**Entries shown**.
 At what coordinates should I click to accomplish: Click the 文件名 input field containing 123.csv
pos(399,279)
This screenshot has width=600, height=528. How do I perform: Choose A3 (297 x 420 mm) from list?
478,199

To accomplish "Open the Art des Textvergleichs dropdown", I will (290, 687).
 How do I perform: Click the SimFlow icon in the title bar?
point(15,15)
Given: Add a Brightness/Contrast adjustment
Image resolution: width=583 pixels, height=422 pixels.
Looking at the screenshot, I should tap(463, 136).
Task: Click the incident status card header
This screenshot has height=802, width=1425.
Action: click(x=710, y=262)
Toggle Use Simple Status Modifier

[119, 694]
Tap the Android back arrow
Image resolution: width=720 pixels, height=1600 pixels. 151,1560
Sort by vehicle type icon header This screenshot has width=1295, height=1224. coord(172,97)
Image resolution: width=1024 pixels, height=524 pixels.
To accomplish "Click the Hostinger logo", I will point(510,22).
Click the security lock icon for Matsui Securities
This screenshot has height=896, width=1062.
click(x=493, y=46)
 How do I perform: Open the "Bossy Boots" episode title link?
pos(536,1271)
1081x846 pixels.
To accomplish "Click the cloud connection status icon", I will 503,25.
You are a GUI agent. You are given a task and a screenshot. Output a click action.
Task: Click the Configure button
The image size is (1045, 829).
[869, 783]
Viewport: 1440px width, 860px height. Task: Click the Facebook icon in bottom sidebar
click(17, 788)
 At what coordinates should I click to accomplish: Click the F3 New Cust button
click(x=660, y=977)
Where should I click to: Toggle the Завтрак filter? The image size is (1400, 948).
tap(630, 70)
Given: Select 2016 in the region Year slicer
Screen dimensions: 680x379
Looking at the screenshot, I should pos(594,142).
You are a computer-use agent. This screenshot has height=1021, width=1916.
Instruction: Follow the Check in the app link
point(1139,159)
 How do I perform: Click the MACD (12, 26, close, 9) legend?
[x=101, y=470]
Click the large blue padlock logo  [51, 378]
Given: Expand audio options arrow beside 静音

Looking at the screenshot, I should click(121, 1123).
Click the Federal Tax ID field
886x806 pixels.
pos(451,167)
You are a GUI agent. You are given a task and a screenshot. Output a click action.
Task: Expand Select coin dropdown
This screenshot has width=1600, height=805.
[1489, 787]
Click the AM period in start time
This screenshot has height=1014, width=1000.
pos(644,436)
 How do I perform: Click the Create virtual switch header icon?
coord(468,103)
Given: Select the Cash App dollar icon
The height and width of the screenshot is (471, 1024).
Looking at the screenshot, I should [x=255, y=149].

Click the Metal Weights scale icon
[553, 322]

**Exercise instructions**.
Check which lines of the entries hold the word "will", then please give only how many there are.

**Written response**.
3